> _Exercise description_: Filter the entries that follow, copying every line in which the word "Privacy" appears.
[Start of Attachment]
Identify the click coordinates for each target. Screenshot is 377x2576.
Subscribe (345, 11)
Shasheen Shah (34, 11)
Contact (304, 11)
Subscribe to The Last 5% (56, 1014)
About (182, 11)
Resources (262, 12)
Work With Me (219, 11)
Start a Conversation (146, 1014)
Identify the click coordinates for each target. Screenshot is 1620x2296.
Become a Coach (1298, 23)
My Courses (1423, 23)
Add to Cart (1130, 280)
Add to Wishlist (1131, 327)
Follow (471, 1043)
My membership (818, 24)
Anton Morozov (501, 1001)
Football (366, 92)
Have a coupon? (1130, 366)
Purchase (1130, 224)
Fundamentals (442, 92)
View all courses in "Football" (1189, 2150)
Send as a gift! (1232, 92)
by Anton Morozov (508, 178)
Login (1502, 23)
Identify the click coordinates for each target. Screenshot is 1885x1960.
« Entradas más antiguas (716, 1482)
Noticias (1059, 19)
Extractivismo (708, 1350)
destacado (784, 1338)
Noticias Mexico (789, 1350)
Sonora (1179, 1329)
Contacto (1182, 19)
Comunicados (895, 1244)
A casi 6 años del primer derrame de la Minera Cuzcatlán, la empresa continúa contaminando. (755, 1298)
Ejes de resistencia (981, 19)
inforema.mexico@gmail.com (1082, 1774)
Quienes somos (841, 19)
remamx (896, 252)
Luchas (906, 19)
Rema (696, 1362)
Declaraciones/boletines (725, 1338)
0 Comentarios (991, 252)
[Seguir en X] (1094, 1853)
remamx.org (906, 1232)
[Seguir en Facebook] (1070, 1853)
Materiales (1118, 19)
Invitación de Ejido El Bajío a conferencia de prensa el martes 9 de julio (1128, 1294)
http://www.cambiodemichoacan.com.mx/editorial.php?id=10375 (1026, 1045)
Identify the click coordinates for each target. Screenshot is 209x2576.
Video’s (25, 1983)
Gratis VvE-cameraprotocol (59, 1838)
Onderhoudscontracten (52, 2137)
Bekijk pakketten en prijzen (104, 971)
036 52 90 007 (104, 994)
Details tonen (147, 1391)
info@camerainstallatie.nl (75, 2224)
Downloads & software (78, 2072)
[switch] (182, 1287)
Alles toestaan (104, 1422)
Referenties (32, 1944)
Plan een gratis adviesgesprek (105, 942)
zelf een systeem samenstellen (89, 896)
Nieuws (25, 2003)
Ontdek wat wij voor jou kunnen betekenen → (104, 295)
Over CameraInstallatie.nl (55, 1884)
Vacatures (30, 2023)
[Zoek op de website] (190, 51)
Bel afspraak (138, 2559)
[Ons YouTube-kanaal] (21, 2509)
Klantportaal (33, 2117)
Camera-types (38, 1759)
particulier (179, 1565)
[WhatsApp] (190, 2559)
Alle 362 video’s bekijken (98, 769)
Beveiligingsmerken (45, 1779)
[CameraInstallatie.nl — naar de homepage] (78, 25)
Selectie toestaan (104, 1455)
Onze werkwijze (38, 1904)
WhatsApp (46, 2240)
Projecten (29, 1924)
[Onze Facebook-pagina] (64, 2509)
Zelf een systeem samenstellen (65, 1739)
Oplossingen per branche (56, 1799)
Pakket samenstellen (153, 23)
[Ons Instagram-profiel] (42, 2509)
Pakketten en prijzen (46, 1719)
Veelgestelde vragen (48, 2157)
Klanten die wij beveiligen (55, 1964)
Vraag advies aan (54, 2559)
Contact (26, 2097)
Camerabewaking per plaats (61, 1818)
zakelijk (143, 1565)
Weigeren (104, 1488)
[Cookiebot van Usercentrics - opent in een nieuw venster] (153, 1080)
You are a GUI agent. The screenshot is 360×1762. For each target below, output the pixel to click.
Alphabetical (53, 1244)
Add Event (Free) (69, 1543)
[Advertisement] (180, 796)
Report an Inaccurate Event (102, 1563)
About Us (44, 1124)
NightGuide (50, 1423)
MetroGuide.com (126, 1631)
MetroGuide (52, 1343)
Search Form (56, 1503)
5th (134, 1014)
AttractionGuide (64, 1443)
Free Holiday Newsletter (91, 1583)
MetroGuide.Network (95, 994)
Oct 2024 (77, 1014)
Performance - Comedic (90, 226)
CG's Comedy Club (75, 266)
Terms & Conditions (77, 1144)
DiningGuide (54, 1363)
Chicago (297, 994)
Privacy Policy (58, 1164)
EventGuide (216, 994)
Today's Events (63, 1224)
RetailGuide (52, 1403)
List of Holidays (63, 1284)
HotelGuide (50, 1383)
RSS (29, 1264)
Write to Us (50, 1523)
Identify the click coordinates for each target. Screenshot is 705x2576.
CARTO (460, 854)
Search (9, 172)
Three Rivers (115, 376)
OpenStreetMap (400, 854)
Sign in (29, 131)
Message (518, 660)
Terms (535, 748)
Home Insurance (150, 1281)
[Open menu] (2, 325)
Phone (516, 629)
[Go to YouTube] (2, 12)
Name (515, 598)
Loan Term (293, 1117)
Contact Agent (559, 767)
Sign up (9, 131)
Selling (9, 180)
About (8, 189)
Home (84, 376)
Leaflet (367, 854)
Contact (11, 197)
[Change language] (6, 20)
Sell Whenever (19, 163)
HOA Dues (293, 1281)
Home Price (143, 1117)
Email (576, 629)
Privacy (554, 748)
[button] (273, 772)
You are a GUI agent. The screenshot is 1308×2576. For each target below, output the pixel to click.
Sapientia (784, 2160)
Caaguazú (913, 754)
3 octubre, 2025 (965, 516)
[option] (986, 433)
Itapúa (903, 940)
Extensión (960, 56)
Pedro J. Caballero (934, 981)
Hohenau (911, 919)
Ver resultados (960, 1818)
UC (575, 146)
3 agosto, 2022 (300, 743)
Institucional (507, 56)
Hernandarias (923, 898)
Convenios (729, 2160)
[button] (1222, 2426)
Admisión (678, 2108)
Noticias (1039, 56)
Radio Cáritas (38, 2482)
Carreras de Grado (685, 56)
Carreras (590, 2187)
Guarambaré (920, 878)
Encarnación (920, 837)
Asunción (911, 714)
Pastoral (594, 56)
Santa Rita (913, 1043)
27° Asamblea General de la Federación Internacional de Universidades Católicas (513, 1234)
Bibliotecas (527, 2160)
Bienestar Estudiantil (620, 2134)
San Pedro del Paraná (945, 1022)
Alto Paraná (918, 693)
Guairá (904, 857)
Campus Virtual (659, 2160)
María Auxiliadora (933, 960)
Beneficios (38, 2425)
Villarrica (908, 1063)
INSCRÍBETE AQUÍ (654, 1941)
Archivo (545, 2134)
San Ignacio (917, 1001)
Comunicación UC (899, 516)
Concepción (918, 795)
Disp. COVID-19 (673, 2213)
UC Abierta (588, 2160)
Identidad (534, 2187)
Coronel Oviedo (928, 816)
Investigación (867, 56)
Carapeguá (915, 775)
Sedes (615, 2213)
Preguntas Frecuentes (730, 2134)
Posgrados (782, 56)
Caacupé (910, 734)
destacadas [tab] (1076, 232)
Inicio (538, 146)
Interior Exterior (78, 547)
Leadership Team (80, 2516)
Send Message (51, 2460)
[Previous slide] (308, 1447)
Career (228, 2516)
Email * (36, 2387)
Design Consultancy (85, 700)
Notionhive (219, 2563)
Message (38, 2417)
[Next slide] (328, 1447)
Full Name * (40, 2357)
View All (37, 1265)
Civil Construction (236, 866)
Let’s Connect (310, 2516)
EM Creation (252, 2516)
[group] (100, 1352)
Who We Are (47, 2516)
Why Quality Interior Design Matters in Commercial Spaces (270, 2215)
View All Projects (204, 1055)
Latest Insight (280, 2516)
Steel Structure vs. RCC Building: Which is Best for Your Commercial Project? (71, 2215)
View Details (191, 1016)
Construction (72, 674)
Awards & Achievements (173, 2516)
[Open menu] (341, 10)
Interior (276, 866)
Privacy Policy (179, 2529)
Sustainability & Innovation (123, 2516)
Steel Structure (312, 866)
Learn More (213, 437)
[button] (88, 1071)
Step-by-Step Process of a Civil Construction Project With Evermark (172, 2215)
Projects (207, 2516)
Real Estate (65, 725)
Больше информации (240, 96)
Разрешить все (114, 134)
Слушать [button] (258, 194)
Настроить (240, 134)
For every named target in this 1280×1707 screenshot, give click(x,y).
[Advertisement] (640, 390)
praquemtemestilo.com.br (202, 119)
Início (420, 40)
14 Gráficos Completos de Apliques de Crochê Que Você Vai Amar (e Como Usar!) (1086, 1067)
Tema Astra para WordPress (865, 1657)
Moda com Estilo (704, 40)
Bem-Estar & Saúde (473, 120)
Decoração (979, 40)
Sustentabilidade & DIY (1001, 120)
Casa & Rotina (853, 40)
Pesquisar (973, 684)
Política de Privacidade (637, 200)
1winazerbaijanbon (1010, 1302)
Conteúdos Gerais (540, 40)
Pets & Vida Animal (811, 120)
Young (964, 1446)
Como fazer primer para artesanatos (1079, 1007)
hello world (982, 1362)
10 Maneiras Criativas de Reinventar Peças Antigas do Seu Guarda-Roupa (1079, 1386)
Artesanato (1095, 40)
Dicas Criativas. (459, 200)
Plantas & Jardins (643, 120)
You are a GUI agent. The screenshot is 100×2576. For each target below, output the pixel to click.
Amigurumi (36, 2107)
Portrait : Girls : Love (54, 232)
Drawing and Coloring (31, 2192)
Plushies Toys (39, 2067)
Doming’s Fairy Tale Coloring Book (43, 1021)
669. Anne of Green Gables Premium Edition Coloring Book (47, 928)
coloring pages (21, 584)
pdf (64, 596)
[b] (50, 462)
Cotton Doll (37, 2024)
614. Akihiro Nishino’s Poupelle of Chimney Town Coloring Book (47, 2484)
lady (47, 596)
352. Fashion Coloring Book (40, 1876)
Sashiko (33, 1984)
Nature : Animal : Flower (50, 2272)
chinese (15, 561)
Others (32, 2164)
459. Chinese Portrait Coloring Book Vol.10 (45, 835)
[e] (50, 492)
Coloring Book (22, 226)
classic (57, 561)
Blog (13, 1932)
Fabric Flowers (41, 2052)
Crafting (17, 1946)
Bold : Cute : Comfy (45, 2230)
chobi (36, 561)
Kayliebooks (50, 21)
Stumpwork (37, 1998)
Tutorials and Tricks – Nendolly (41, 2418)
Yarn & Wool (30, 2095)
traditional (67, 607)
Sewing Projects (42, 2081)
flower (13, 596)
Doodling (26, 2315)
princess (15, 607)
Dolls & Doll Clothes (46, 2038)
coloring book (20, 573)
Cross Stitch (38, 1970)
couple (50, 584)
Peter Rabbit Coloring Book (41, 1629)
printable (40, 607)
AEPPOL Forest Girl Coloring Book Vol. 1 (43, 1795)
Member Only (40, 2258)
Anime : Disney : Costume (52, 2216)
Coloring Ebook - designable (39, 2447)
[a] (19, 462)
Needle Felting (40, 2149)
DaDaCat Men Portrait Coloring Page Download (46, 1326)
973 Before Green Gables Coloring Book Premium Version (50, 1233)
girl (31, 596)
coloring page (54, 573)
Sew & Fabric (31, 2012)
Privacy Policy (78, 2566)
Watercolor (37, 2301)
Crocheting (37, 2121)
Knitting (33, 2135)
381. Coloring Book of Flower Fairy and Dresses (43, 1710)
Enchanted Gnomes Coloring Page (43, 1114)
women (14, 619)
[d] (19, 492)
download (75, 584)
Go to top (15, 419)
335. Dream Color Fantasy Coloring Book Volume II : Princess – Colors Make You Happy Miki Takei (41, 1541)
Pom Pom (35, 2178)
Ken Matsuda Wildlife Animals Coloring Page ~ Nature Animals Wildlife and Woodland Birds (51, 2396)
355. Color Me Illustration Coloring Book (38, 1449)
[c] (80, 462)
[End of Attachment]
> _Exercise response_:
Privacy Policy (58, 1164)
Privacy (554, 748)
Privacy Policy (179, 2529)
Privacy Policy (78, 2566)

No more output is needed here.